Introduction Lactate dehydrogenase (LDH) is an enzyme(EC1.1.1.27) present in a wide variety of organisms, including plants and animals.
A tetrameric enzyme that catalyses the interconversion of pyruvateand lactate with concomitant interconversion of NADH and NAD+. At high concentrations of pyruvate, the enzyme exhibits feedback inhibition and the rate of conversion of pyruvate to lactate is decreased. In vertebrates, genes for three different subunits (LDH-A, LDH-B and LDH-C) exist.
Description The DNA encoding chicken LDH-B is cloned from cDNA library of chicken heart.
Source Escherichia Coli.
Physical Appearance Sterile lyophilized powder.
Formulation The protein (1 mg/ml) was lyophilized with 0.1mg potassium phosphate.
Solubility It is recommended to reconstitute the lyophilized LDH in sterile 18MΩ-cm H2O not less than 100 µg/ml, which can then be further diluted to other aqueous solutions.
Stability Lyophilized Lactate Dehydrogenase although stable at room temperature for 3 weeks, should be stored desiccated below -18℃. Upon reconstitution LDH should be stored at 4℃ between 2-7 days and for future use below -18℃.
Please prevent freeze-thaw cycles.
Purity Greater than 95.0% as determined by:
(a) Analysis by RP-HPLC.
(b) Analysis by SDS-PAGE.
Biological Activity The specific activity was found to be 258 U/mg protein.
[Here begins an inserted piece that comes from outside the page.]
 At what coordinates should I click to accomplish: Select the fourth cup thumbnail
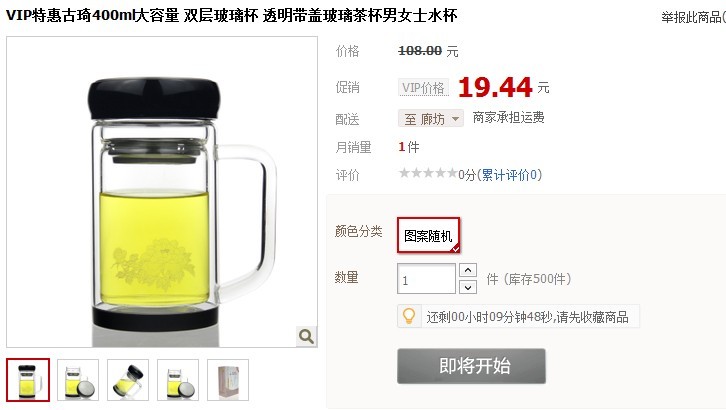(x=178, y=379)
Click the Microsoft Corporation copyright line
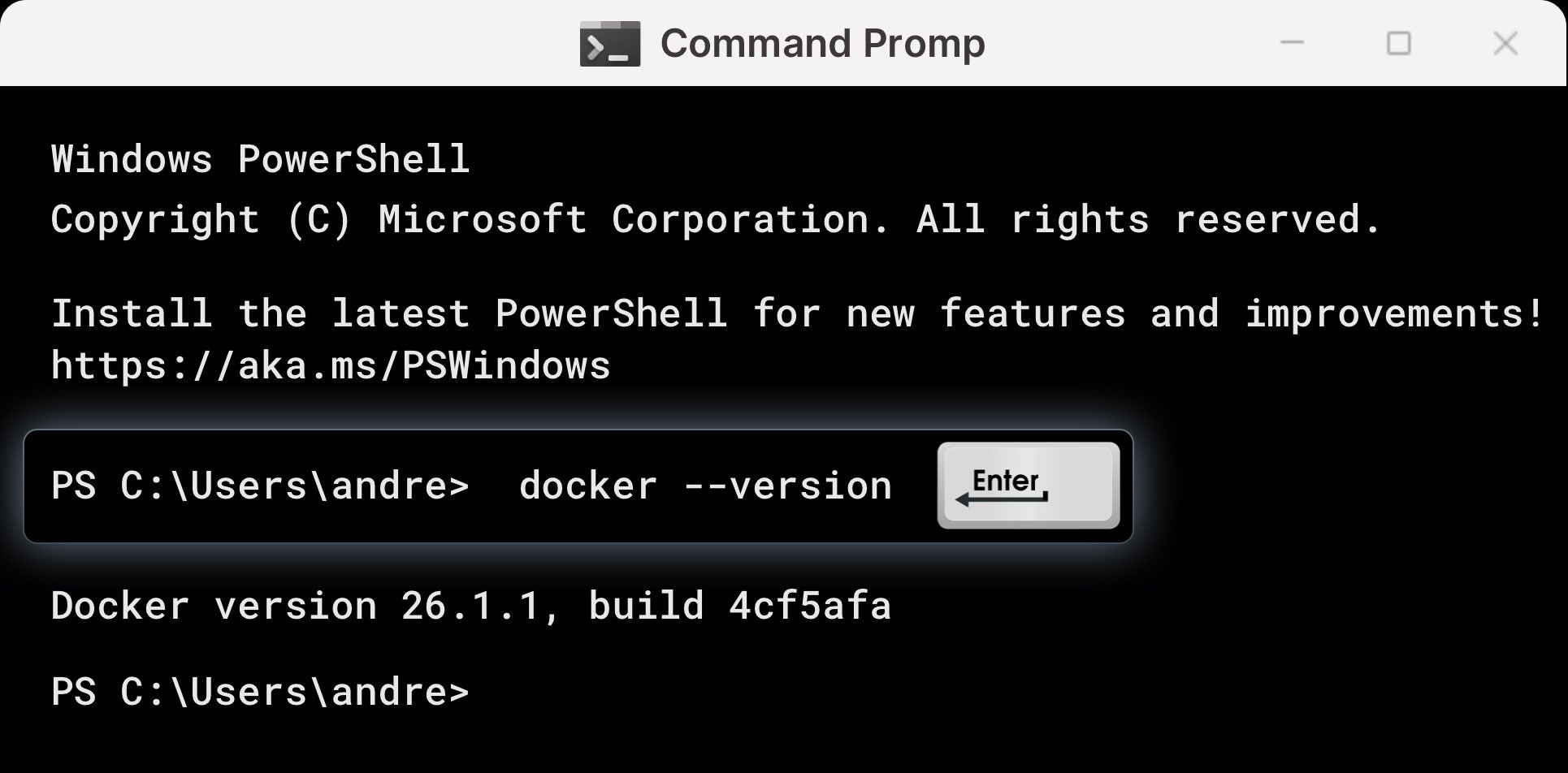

Unit Definition One unit is defined as 1umol of NAD+ production per minute under the assay conditions (25℃, pH 7.0). Both transaminase activities include a-hydroxyglutarate dehydrogenase activity.
Usage CHI's products are furnished for LABORATORY RESEARCH USE ONLY. The product may not be used as drugs, agricultural or pesticidal products, food additives or household chemicals.